Google Colab	Free T4/A100	Free	~20 min	Experiments, prototyping
Vertex AI	Configurable (T4 or CPU fallback)	~$0.10-0.50/run	~25 min	Production training, CI/CD

Decision Tree

                    Which training mode?
                              |
                              v
              Need GPU for fast training?
                     |                 |
                    Yes               No
                     |                 |
                     v                 v
        Production model?       LOCAL TRAINING
           |           |        make train
          Yes         No
           |           |
           v           v
       VERTEX AI    GOOGLE COLAB
       CI/CD        Free T4/A100

Model Architecture

The detector uses an EfficientNet-B0 backbone with a custom binary classification head.

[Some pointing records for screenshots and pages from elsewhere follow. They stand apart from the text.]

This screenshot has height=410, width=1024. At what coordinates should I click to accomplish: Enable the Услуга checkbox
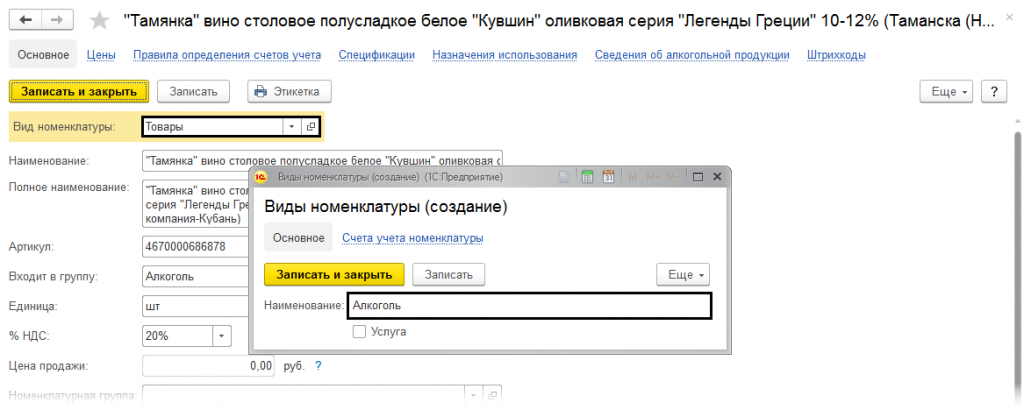359,331
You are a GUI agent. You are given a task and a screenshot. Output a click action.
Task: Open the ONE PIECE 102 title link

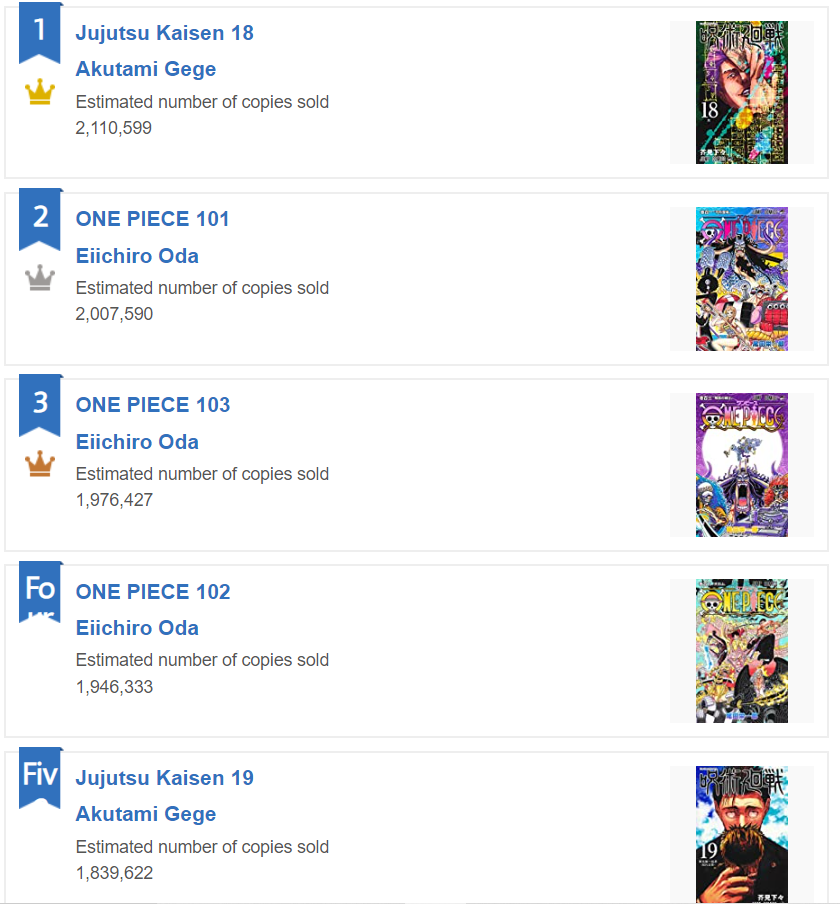coord(152,591)
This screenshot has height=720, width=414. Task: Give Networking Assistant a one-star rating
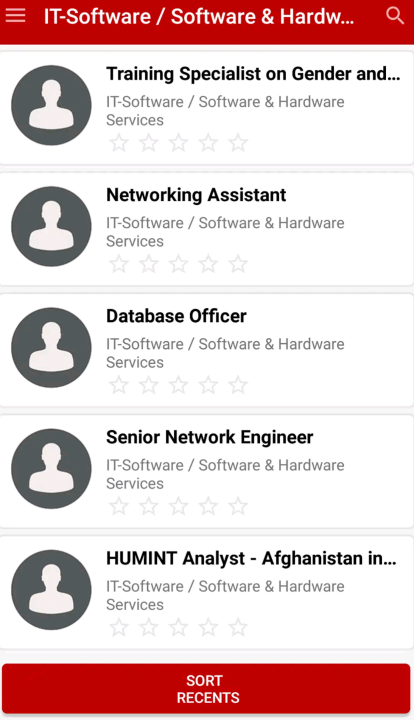119,264
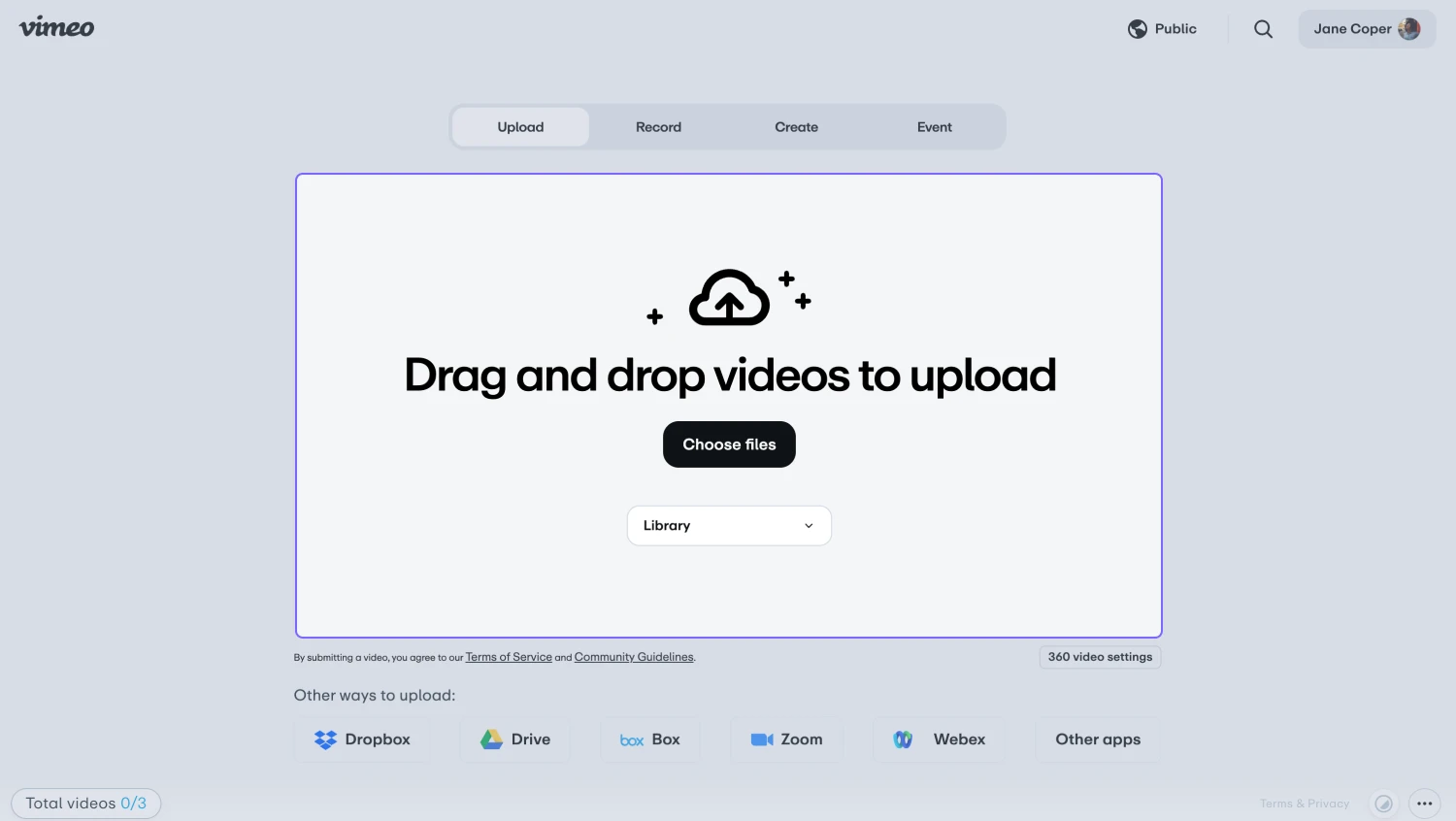Upload from Dropbox

362,739
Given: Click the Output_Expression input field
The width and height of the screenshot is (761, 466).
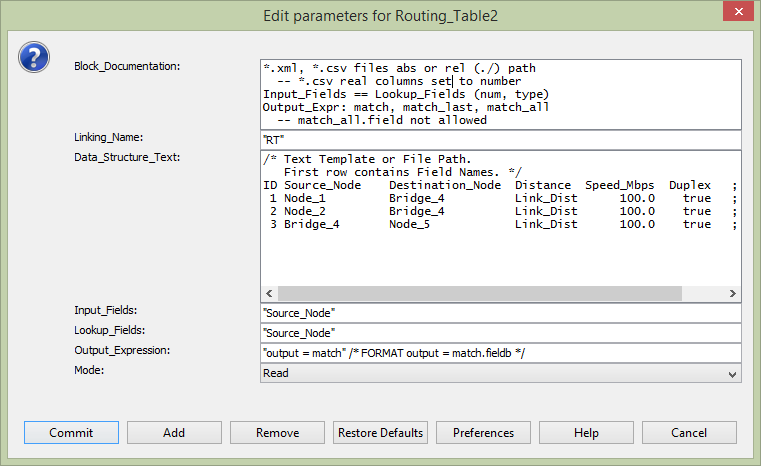Looking at the screenshot, I should pyautogui.click(x=500, y=353).
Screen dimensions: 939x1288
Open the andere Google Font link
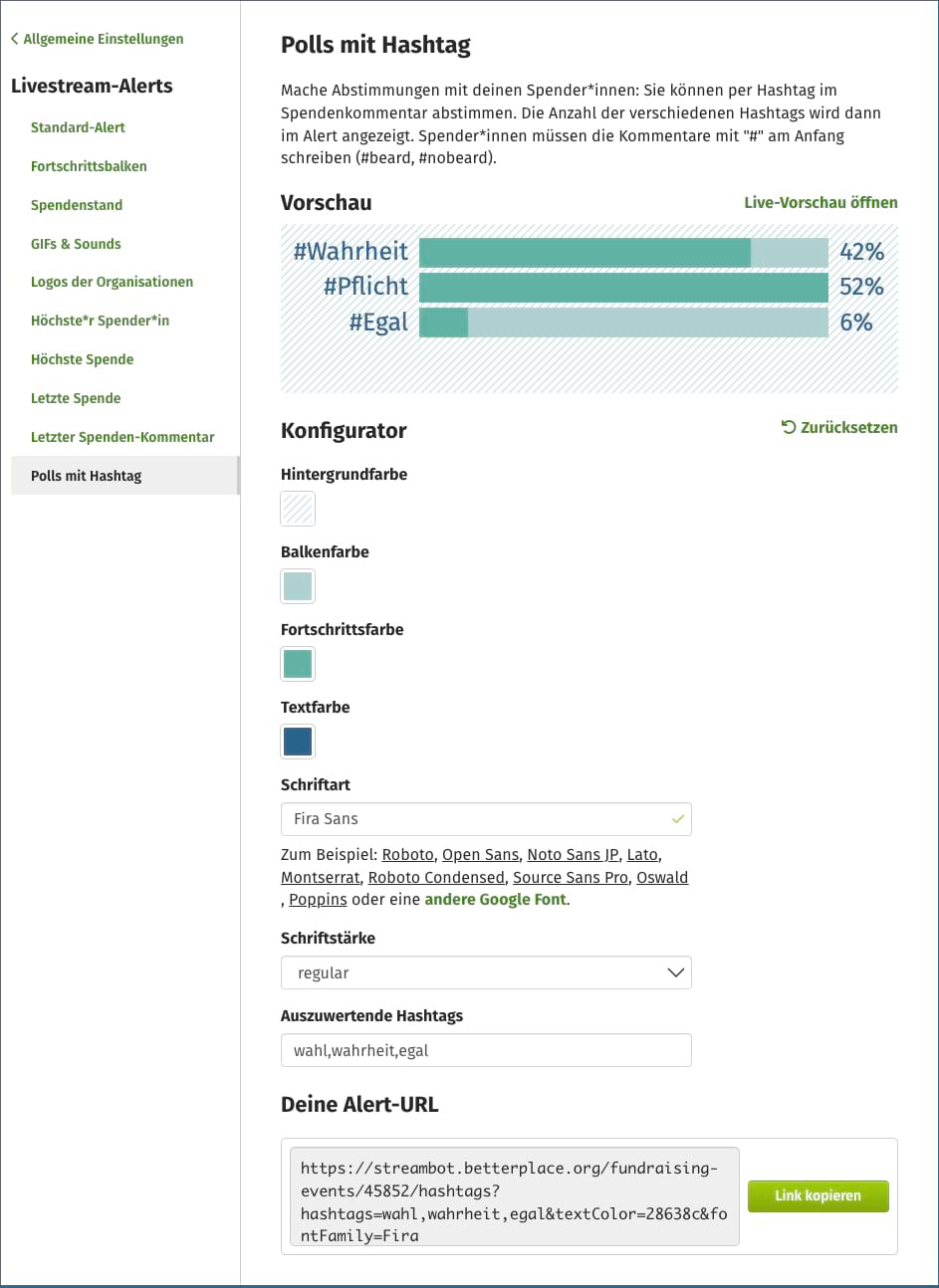pyautogui.click(x=494, y=899)
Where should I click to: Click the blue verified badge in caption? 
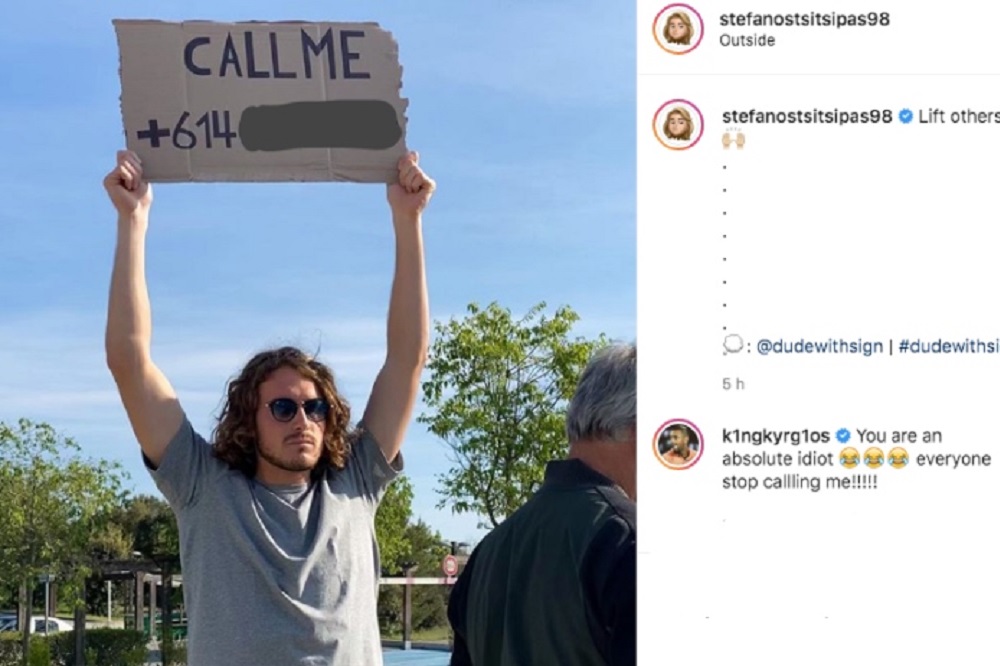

Source: src/training/model.py

Input Image (3 x 224 x 224)
        |
        v
+-------------------+
| EfficientNet-B0   |   Pretrained on ImageNet (via timm)
| (backbone)        |   num_classes=0 removes original head
| Feature dim: 1280 |   Global average pooling built-in
+--------+----------+
         |
         v  [1280]
+-------------------+
| Linear(1280, 512) |
| BatchNorm1d(512)  |
| ReLU              |
| Dropout(0.3)      |
| Linear(512, 1)    |   Raw logit output
+-------------------+
         |
         v  [1]
   BCEWithLogitsLoss     (training)
   Sigmoid               (inference via predict_proba)

Key Design Decisions

Decision	Rationale
EfficientNet-B0	Good accuracy-to-size ratio; small enough for Cloud Run
Pretrained backbone (timm)	Transfer learning from ImageNet reduces training time
BatchNorm in classifier	Stabilizes training, especially with small batch sizes
BCEWithLogitsLoss	Numerically stable; model outputs raw logits
Dropout 0.3	Regularization to prevent overfitting on small datasets

Parameters

Total parameters: ~5.3M (EfficientNet-B0 backbone + classifier head)
Trainable parameters: ~5.3M (full fine-tuning by default)
Optional: Set freeze_backbone=True in create_model() to freeze the backbone and train only the classifier head (~660K trainable parameters). Note: currently not exposed as a config option -- requires code change.

Dataset

CIFAKE Dataset

The primary dataset is CIFAKE: Real and AI-Generated Synthetic Images, containing real photographs and AI-generated counterparts.

Directory Structure

data/processed/
|-- train/
|   |-- real/
|   +-- ai_generated/
|-- val/
|   |-- real/
|   +-- ai_generated/
+-- test/
    |-- real/
    +-- ai_generated/

Labels: real/ = 0, ai_generated/ = 1
Supported formats: .jpg, .jpeg, .png, .webp

HuggingFace Alternatives

emirhanbilgic/cifake-real-and-ai-generated-synthetic-images
jlbaker361/CIFake

Data Augmentation

Defined in src/training/augmentation.py:

Training transforms (applied in order):

Transform	Details
Resize	To (256, 256) -- slightly larger than target
Random crop	224 x 224
Horizontal flip	p=0.5
Random rotation	+/-15 degrees
Color jitter	brightness=0.2, contrast=0.2, saturation=0.1, hue=0.05
ToTensor + Normalize	ImageNet statistics (mean=[0.485, 0.456, 0.406], std=[0.229, 0.224, 0.225])
Random erasing	p=0.1 (applied after normalization)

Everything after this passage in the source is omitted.